EXERCISE GOAL: Once the line with "The height and" is reached, output it and every line after it, exactly, through the end of the records below. Pictures are skipped.
*** INPUT ***
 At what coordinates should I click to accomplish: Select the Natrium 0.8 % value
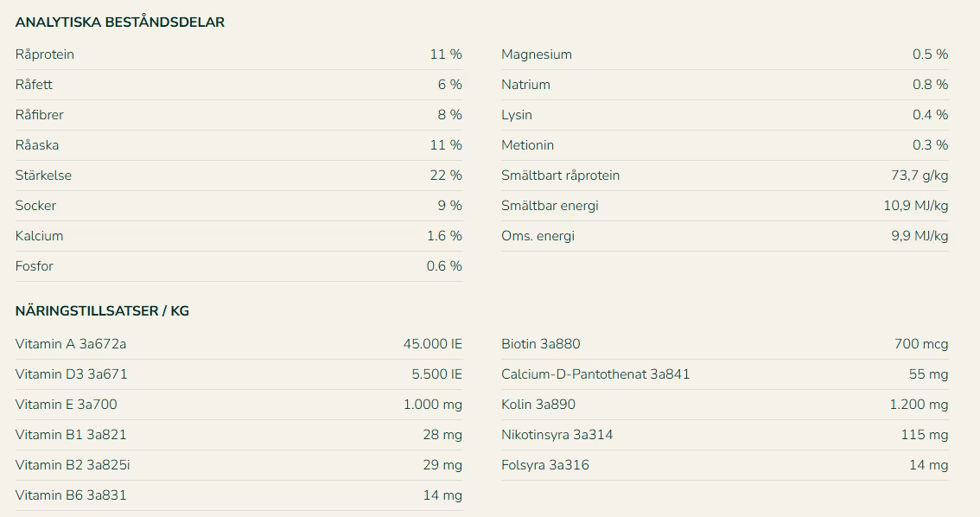[x=930, y=85]
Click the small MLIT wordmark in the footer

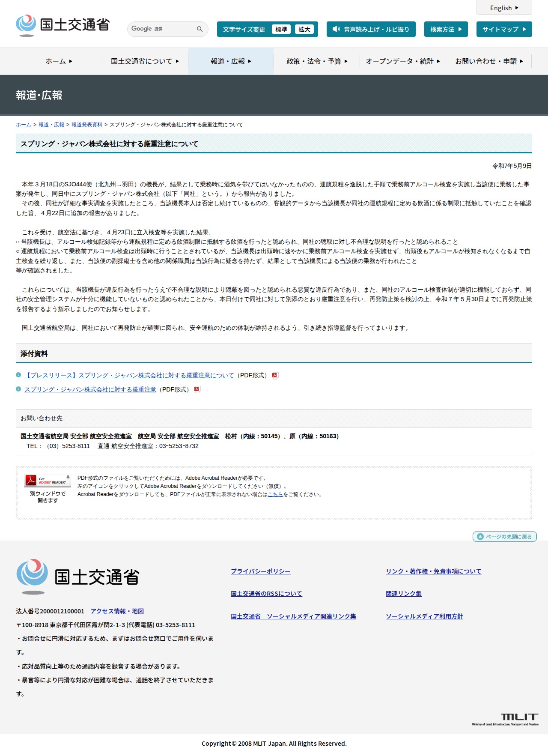pyautogui.click(x=505, y=719)
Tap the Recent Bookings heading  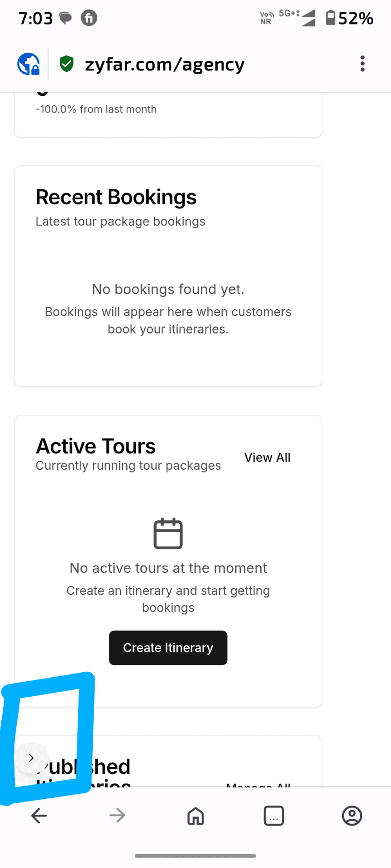pos(116,197)
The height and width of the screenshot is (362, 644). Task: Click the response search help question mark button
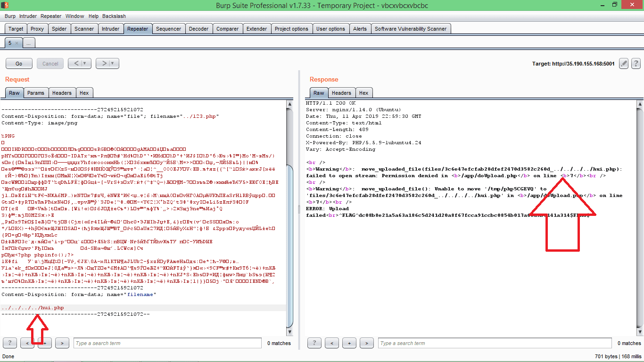point(314,343)
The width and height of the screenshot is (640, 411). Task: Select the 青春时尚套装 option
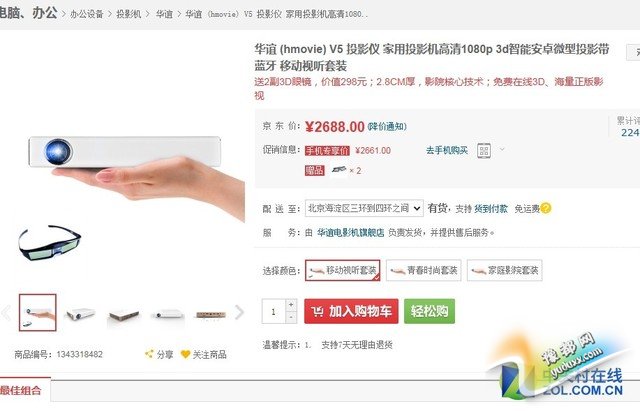[x=424, y=270]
***
EXERCISE RESPONSE:
The height and width of the screenshot is (362, 644). Task: Click the response search help question mark button
point(314,343)
The width and height of the screenshot is (640, 411). Task: Select the 青春时尚套装 option
[x=424, y=270]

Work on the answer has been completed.